Chris has the photogenic looks of his mom and the gifted charm and sense of humor of his dad. They are beautiful people and as you might imagine going through a nightmare right now. His mom, Kathy, has amazing bulldog determination. It took tenacity and patience to get Chris in the right hospital, with the right doctor, doing the right procedure at the right time, and that was Tuesday, September 2nd. Chris’s next step was in motion and there was nothing left to do but … let go.

I was amazed at my being-ness on Tuesday. All I wanted to do was be quiet. I spent a lengthy period of time at the UCSF meditation room. I was calm. There was “no thing” to do as all initiations to get here were complete. We had done what we could. It was pure surrendering to something now much greater. Yes, it was in Dr. Mitchell Berger’s hands and in Chris’s abilities but really in the power of something else. My reaction to be still, to be more quiet, was to allow this presence, this higher consciousness, to have its time and space to do its thing. It was strange in a way, as we don’t have many circumstances in life where we are deliberately positioned to “sit it out” now and let the “other” action begin. I could not help but notice how important it was to love, be grateful, pray for healing and support, and comfort family members versus the act of any other gesture like make a phone call, work on a paper, return an email, as none of that really played a role in what we were dealing with. From all the comments on Facebook, over emails, texts and phone calls, you all felt and did the same. Hours of surgery and hours of love flooded Chris’s way!

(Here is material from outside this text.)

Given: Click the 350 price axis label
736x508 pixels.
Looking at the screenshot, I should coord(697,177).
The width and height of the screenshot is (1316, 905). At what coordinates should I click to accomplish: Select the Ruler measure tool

I once read that a sender’s act of kindness will have a positive effect chemically not only on the receiver but on the sender AND on anyone else that was around that act of kindness. This means that the thoughts we have towards someone not only affect our own well-being but the wellbeing of the one the thoughts are intended for and those that may be involved as well. I believe that your acts of kindness in prayer and thought had an effect on Chris as his surgery went so well.

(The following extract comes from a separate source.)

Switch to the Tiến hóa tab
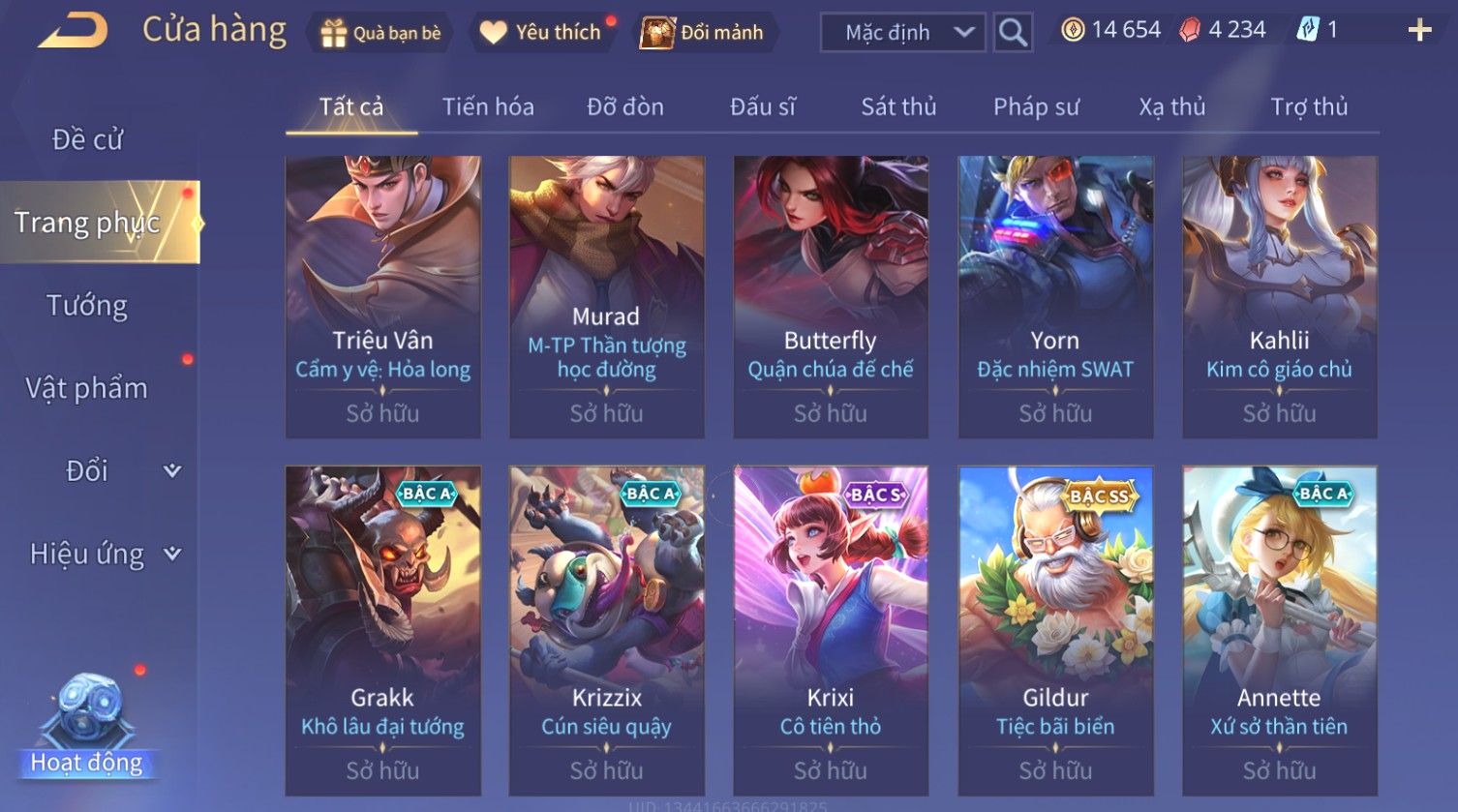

I was so fortunate to attend Meaghan’s wedding on Saturday. Our beautiful and wonderful BYSJ teacher married her 7 year sweetheart, Brad, in a ceremony and reception that was elegant, intimate and meaningful. Meaghan planned all of it, meticulously making sure that all of us who attended felt the importance of what we are in her (and Brad’s) life. It was a Catholic wedding and nice for me to experience in the midst of this Chris crisis. I was brought up strict Catholic and found myself reciting verses as if I was 10 again. The priest was an elder, established and fantastic in his homily about this sacrament of Matrimony.

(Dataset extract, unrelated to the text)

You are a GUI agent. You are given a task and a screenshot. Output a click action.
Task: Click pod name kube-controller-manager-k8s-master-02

His choice of words were not so much celebratory as they were real. His reflection on marriage was not only on Meaghan and Brad but on all of us – the community that surrounded Meaghan and Brad. “It’s the imperfections that make the relationship. Imperfections deepen our love for each other as a couple and as a community as we experience together our humanness.” What I heard from this was that our community is only as good as the degree to which we are all willing to be human together. Chris inspires all of us at BYSJ in the willingness to show his humanity. Life may put us in a wedding dress, a hospital gown or yoga clothes, but take that away and what we are left with is efforts that support, help, and accept our humanity and the imperfections that go along with it. Thank you Chris for bringing our community even closer as we walk with you this expression of being human! We love you.